Problem:
Copy the data below in full, exactly as it appears.

Dataset content:

↓↓↓

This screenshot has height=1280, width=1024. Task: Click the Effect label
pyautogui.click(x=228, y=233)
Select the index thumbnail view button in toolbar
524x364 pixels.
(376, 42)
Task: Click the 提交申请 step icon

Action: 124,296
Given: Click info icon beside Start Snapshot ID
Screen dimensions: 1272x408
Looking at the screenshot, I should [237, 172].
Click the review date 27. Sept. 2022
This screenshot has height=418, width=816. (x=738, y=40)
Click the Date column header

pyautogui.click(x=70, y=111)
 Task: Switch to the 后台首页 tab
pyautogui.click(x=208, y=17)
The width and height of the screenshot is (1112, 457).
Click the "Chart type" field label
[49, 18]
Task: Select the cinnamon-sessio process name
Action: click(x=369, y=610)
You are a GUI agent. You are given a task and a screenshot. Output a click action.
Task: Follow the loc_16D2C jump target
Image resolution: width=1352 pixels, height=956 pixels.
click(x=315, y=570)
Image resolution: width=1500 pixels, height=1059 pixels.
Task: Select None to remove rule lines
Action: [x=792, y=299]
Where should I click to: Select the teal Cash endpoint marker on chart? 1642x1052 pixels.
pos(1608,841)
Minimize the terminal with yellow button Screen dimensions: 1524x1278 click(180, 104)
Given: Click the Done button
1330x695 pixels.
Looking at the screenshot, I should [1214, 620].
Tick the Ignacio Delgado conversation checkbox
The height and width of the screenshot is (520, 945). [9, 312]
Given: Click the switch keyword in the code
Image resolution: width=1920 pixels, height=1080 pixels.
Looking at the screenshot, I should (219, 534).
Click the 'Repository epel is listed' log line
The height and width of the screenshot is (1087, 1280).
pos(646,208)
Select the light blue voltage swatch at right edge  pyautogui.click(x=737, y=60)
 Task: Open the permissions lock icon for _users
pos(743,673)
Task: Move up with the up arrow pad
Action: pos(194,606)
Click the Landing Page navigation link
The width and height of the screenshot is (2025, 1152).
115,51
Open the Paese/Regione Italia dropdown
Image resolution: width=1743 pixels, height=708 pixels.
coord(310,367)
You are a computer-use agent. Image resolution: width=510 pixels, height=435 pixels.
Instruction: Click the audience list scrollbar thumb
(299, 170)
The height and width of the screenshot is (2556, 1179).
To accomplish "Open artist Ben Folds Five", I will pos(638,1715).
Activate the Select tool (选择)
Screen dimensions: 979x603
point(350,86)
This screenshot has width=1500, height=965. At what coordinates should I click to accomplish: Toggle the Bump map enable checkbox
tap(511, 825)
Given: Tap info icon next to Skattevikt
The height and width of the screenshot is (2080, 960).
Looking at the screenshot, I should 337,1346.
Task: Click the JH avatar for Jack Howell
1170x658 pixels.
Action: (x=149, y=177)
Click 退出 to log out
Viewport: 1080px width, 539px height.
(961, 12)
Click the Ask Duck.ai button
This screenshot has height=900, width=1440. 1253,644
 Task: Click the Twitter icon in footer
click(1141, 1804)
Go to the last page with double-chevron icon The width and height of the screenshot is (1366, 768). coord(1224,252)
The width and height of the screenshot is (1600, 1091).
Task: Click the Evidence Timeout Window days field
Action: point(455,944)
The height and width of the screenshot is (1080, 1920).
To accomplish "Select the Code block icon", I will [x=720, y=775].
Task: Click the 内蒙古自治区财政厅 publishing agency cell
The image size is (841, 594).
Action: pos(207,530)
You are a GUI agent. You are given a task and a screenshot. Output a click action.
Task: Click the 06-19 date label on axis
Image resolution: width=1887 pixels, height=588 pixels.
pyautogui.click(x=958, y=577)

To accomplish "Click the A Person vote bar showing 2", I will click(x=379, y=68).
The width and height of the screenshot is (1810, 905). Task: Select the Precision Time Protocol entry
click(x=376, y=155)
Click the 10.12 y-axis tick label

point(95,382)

↑↑↑

Solution to the problem:
This screenshot has height=1280, width=1024. Task: Click the Effect label
pyautogui.click(x=228, y=233)
Select the index thumbnail view button in toolbar
524x364 pixels.
(376, 42)
Task: Click the 提交申请 step icon

Action: 124,296
Given: Click info icon beside Start Snapshot ID
Screen dimensions: 1272x408
Looking at the screenshot, I should [237, 172].
Click the review date 27. Sept. 2022
This screenshot has height=418, width=816. (x=738, y=40)
Click the Date column header

pyautogui.click(x=70, y=111)
 Task: Switch to the 后台首页 tab
pyautogui.click(x=208, y=17)
The width and height of the screenshot is (1112, 457).
Click the "Chart type" field label
[49, 18]
Task: Select the cinnamon-sessio process name
Action: click(x=369, y=610)
You are a GUI agent. You are given a task and a screenshot. Output a click action.
Task: Follow the loc_16D2C jump target
Image resolution: width=1352 pixels, height=956 pixels.
click(x=315, y=570)
Image resolution: width=1500 pixels, height=1059 pixels.
Task: Select None to remove rule lines
Action: [x=792, y=299]
Where should I click to: Select the teal Cash endpoint marker on chart? 1642x1052 pixels.
pos(1608,841)
Minimize the terminal with yellow button Screen dimensions: 1524x1278 click(180, 104)
Given: Click the Done button
1330x695 pixels.
Looking at the screenshot, I should [1214, 620].
Tick the Ignacio Delgado conversation checkbox
The height and width of the screenshot is (520, 945). [9, 312]
Given: Click the switch keyword in the code
Image resolution: width=1920 pixels, height=1080 pixels.
Looking at the screenshot, I should (219, 534).
Click the 'Repository epel is listed' log line
The height and width of the screenshot is (1087, 1280).
pos(646,208)
Select the light blue voltage swatch at right edge  pyautogui.click(x=737, y=60)
 Task: Open the permissions lock icon for _users
pos(743,673)
Task: Move up with the up arrow pad
Action: pos(194,606)
Click the Landing Page navigation link
The width and height of the screenshot is (2025, 1152).
115,51
Open the Paese/Regione Italia dropdown
Image resolution: width=1743 pixels, height=708 pixels.
coord(310,367)
You are a computer-use agent. Image resolution: width=510 pixels, height=435 pixels.
Instruction: Click the audience list scrollbar thumb
(299, 170)
The height and width of the screenshot is (2556, 1179).
To accomplish "Open artist Ben Folds Five", I will pos(638,1715).
Activate the Select tool (选择)
Screen dimensions: 979x603
point(350,86)
This screenshot has width=1500, height=965. At what coordinates should I click to accomplish: Toggle the Bump map enable checkbox
tap(511, 825)
Given: Tap info icon next to Skattevikt
The height and width of the screenshot is (2080, 960).
Looking at the screenshot, I should 337,1346.
Task: Click the JH avatar for Jack Howell
1170x658 pixels.
Action: (x=149, y=177)
Click 退出 to log out
Viewport: 1080px width, 539px height.
(961, 12)
Click the Ask Duck.ai button
This screenshot has height=900, width=1440. 1253,644
 Task: Click the Twitter icon in footer
click(1141, 1804)
Go to the last page with double-chevron icon The width and height of the screenshot is (1366, 768). coord(1224,252)
The width and height of the screenshot is (1600, 1091).
Task: Click the Evidence Timeout Window days field
Action: point(455,944)
The height and width of the screenshot is (1080, 1920).
To accomplish "Select the Code block icon", I will [x=720, y=775].
Task: Click the 内蒙古自治区财政厅 publishing agency cell
The image size is (841, 594).
Action: pos(207,530)
You are a GUI agent. You are given a task and a screenshot. Output a click action.
Task: Click the 06-19 date label on axis
Image resolution: width=1887 pixels, height=588 pixels.
pyautogui.click(x=958, y=577)

To accomplish "Click the A Person vote bar showing 2", I will click(x=379, y=68).
The width and height of the screenshot is (1810, 905). Task: Select the Precision Time Protocol entry
click(x=376, y=155)
Click the 10.12 y-axis tick label

point(95,382)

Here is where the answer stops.